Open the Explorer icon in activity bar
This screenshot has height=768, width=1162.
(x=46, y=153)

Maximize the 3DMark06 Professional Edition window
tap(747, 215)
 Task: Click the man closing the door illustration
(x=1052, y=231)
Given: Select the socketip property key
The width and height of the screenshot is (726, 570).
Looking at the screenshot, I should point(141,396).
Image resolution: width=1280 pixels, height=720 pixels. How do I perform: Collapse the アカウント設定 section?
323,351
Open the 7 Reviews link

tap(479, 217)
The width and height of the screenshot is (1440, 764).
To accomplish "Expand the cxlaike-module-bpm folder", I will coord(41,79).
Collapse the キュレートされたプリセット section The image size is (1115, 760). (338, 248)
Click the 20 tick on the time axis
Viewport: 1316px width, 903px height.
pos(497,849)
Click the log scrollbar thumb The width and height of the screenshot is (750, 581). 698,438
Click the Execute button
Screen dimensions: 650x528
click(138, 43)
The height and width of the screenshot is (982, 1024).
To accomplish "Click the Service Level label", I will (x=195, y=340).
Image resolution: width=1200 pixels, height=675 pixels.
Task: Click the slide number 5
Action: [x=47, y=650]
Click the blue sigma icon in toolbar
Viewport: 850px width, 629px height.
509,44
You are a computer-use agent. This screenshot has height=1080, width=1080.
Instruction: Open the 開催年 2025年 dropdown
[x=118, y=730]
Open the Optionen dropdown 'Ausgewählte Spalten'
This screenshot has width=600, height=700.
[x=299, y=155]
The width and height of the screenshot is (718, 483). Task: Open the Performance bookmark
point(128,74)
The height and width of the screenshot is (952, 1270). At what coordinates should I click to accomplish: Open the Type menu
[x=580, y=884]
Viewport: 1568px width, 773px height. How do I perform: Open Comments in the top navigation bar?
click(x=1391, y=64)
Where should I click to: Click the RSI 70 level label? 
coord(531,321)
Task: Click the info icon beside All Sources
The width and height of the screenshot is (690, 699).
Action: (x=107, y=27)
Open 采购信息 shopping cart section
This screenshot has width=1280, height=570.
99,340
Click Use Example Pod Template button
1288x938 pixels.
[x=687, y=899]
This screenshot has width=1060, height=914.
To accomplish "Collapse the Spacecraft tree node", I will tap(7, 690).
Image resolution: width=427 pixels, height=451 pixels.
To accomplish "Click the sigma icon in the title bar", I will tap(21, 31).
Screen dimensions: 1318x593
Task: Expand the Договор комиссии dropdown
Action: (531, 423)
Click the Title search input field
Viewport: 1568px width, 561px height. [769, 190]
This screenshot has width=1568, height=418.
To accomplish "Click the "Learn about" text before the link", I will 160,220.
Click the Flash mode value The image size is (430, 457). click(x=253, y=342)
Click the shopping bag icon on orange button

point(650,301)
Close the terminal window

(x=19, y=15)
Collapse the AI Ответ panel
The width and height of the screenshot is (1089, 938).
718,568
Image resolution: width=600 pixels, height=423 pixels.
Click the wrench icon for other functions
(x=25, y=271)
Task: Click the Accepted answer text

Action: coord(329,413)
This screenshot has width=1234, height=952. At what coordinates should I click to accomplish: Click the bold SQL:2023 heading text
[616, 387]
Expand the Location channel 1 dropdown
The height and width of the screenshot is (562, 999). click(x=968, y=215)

● ● ● ● ●

### TASK ITEM
Nothing may be dropped or altered; repeat every record in full.

### ANSWER SECTION
Open the Explorer icon in activity bar
This screenshot has height=768, width=1162.
(x=46, y=153)

Maximize the 3DMark06 Professional Edition window
tap(747, 215)
 Task: Click the man closing the door illustration
(x=1052, y=231)
Given: Select the socketip property key
The width and height of the screenshot is (726, 570).
Looking at the screenshot, I should point(141,396).
Image resolution: width=1280 pixels, height=720 pixels. How do I perform: Collapse the アカウント設定 section?
323,351
Open the 7 Reviews link

tap(479, 217)
The width and height of the screenshot is (1440, 764).
To accomplish "Expand the cxlaike-module-bpm folder", I will coord(41,79).
Collapse the キュレートされたプリセット section The image size is (1115, 760). (338, 248)
Click the 20 tick on the time axis
Viewport: 1316px width, 903px height.
pos(497,849)
Click the log scrollbar thumb The width and height of the screenshot is (750, 581). 698,438
Click the Execute button
Screen dimensions: 650x528
click(138, 43)
The height and width of the screenshot is (982, 1024).
To accomplish "Click the Service Level label", I will (x=195, y=340).
Image resolution: width=1200 pixels, height=675 pixels.
Task: Click the slide number 5
Action: [x=47, y=650]
Click the blue sigma icon in toolbar
Viewport: 850px width, 629px height.
509,44
You are a computer-use agent. This screenshot has height=1080, width=1080.
Instruction: Open the 開催年 2025年 dropdown
[x=118, y=730]
Open the Optionen dropdown 'Ausgewählte Spalten'
This screenshot has width=600, height=700.
[x=299, y=155]
The width and height of the screenshot is (718, 483). Task: Open the Performance bookmark
point(128,74)
The height and width of the screenshot is (952, 1270). At what coordinates should I click to accomplish: Open the Type menu
[x=580, y=884]
Viewport: 1568px width, 773px height. How do I perform: Open Comments in the top navigation bar?
click(x=1391, y=64)
Where should I click to: Click the RSI 70 level label? 
coord(531,321)
Task: Click the info icon beside All Sources
The width and height of the screenshot is (690, 699).
Action: (x=107, y=27)
Open 采购信息 shopping cart section
This screenshot has width=1280, height=570.
99,340
Click Use Example Pod Template button
1288x938 pixels.
[x=687, y=899]
This screenshot has width=1060, height=914.
To accomplish "Collapse the Spacecraft tree node", I will tap(7, 690).
Image resolution: width=427 pixels, height=451 pixels.
To accomplish "Click the sigma icon in the title bar", I will tap(21, 31).
Screen dimensions: 1318x593
Task: Expand the Договор комиссии dropdown
Action: (531, 423)
Click the Title search input field
Viewport: 1568px width, 561px height. [769, 190]
This screenshot has width=1568, height=418.
To accomplish "Click the "Learn about" text before the link", I will 160,220.
Click the Flash mode value The image size is (430, 457). click(x=253, y=342)
Click the shopping bag icon on orange button

point(650,301)
Close the terminal window

(x=19, y=15)
Collapse the AI Ответ panel
The width and height of the screenshot is (1089, 938).
718,568
Image resolution: width=600 pixels, height=423 pixels.
Click the wrench icon for other functions
(x=25, y=271)
Task: Click the Accepted answer text

Action: coord(329,413)
This screenshot has width=1234, height=952. At what coordinates should I click to accomplish: Click the bold SQL:2023 heading text
[616, 387]
Expand the Location channel 1 dropdown
The height and width of the screenshot is (562, 999). click(x=968, y=215)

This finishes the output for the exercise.